# Text under study
---*---
AI Denial by Default: Centene’s Silent Shift to Automated Healthcare Gatekeeping

Late last year, a mother in Ohio opened a denial letter from her son’s Medicaid provider. The document looked ordinary: clinical codes, technical terms, a vague line about “not meeting criteria.” What she didn’t know, and what few patients ever did, was that no doctor had made the decision. No nurse. No human at all.

Behind the scenes, Centene Corporation, America’s largest Medicaid managed care company, has reportedly begun expanding its use of artificial intelligence to handle care decisions. Not necessarily to improve outcomes or speed, but in many cases, to issue rejections before a human ever gets involved.

And those denials are quietly increasing.

The Shift to Silent Automation

In 2023, Centene began scaling up AI-based decision systems across multiple state Medicaid programs. These systems do not merely assist human reviewers. They score prior authorization requests and, in many instances, issue initial decisions on coverage, often without clinical review.

What sounds like innovation has, in practice, introduced a growing gap between patients and the care they are entitled to.

According to a former subcontractor who spoke under condition of anonymity, the system’s core purpose appeared to be cost containment. “The software doesn’t flag approvals,” they said. “From what I saw, it seemed designed to prioritize denial triggers.”

Rubber Stamps in Scrubs

Several former Centene nurses have described a disturbing pattern. Instead of reviewing medical cases independently, they were often given pre-filled denial forms generated by the AI system. Their role, they said, was not to assess but to sign off.

“I was told I didn’t need to understand the decision. Just to confirm the form was sent,” said a utilization nurse from Texas who has since filed a wrongful termination claim.

Another nurse based in California recalled a case involving a child with complex neurological needs. When she questioned the denial of occupational therapy, which was labeled “not medically necessary,” a supervisor allegedly told her, “That’s not our job.”

Opaque Letters, No Explanation

For patients, the process can be frustrating and disorienting. The denial letters offer little detail and no indication of who, or what, made the decision. Appeals procedures are often buried in bureaucratic language, leaving families with few clear options.

In one case, a father in Missouri struggled for weeks to appeal the denial of a prosthetic limb for his son. The original and follow-up decisions, he later learned, had been issued by software.
---*---
# Given records
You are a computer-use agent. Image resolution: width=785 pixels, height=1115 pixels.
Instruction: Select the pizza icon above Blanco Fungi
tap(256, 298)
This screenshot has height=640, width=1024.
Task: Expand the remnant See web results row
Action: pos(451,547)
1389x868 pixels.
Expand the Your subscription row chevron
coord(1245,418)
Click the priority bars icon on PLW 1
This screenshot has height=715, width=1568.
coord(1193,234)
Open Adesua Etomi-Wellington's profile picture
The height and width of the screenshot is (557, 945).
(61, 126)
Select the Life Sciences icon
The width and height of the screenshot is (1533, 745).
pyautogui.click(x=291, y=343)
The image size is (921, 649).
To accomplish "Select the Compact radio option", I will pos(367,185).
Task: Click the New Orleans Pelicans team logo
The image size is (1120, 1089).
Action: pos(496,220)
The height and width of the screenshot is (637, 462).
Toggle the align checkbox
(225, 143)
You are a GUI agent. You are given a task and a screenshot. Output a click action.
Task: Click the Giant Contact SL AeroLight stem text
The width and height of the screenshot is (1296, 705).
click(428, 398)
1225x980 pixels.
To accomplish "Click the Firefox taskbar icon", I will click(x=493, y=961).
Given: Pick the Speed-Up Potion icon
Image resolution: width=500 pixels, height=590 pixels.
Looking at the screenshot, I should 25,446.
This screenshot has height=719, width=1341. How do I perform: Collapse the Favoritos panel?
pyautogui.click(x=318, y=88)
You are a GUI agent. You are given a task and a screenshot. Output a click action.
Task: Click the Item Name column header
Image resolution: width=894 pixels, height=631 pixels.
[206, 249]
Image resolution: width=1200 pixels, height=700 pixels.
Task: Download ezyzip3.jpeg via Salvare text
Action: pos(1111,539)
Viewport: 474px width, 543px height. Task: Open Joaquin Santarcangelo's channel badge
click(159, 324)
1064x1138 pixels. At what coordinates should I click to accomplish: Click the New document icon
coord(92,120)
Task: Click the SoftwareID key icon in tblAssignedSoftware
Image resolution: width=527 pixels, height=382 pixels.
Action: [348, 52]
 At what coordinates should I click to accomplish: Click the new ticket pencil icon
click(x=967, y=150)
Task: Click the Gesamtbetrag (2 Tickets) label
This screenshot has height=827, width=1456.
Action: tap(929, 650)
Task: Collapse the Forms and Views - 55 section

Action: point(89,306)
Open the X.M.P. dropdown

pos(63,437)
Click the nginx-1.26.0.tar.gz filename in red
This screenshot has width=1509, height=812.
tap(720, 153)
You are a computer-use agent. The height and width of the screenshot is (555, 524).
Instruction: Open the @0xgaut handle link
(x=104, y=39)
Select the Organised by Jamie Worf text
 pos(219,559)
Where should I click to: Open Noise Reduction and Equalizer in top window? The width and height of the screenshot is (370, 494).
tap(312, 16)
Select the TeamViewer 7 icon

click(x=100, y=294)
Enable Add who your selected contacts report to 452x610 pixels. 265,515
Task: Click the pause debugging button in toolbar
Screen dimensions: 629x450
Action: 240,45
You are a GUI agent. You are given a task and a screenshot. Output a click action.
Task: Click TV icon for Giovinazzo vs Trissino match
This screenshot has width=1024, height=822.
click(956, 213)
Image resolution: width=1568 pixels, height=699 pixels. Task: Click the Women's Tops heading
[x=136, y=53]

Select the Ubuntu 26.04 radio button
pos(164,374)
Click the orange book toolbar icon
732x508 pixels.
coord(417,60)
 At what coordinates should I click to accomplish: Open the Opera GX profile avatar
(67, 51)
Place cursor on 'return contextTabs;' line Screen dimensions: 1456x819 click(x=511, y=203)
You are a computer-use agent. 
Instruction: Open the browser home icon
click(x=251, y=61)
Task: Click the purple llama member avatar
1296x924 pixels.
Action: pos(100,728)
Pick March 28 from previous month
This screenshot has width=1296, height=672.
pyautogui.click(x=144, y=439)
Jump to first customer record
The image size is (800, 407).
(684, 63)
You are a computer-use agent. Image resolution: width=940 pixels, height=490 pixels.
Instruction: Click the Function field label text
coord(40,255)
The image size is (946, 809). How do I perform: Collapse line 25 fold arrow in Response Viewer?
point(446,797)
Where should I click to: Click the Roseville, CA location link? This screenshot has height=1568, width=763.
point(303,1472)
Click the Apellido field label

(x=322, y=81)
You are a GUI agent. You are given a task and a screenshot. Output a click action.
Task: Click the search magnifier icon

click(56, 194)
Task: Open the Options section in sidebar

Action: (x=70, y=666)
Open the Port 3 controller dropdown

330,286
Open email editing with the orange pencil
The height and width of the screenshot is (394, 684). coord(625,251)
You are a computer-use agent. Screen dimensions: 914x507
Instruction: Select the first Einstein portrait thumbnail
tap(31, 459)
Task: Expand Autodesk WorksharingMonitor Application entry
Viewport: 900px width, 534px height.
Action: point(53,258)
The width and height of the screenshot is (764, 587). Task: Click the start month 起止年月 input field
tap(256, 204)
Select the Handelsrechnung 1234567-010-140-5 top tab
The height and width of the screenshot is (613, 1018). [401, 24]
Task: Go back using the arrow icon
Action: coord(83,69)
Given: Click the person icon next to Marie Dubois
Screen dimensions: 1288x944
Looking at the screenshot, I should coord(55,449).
---*---
# Exercise requirements
**1.** Extract everything from "The Shift to" down to "without clinical review." in the Centene article.
**2.** In the Centene article:
(a) In what year did Centene begin scaling up AI-based decision systems?
(b) What kind of therapy was denied for the child with complex neurological needs?
(c) What did the father in Missouri try to appeal the denial of?
The rows have no connection to the Centene article.

# Response list
**1.**
The Shift to Silent Automation

In 2023, Centene began scaling up AI-based decision systems across multiple state Medicaid programs. These systems do not merely assist human reviewers. They score prior authorization requests and, in many instances, issue initial decisions on coverage, often without clinical review.

**2.**
(a) 2023
(b) Occupational therapy
(c) A prosthetic limb for his son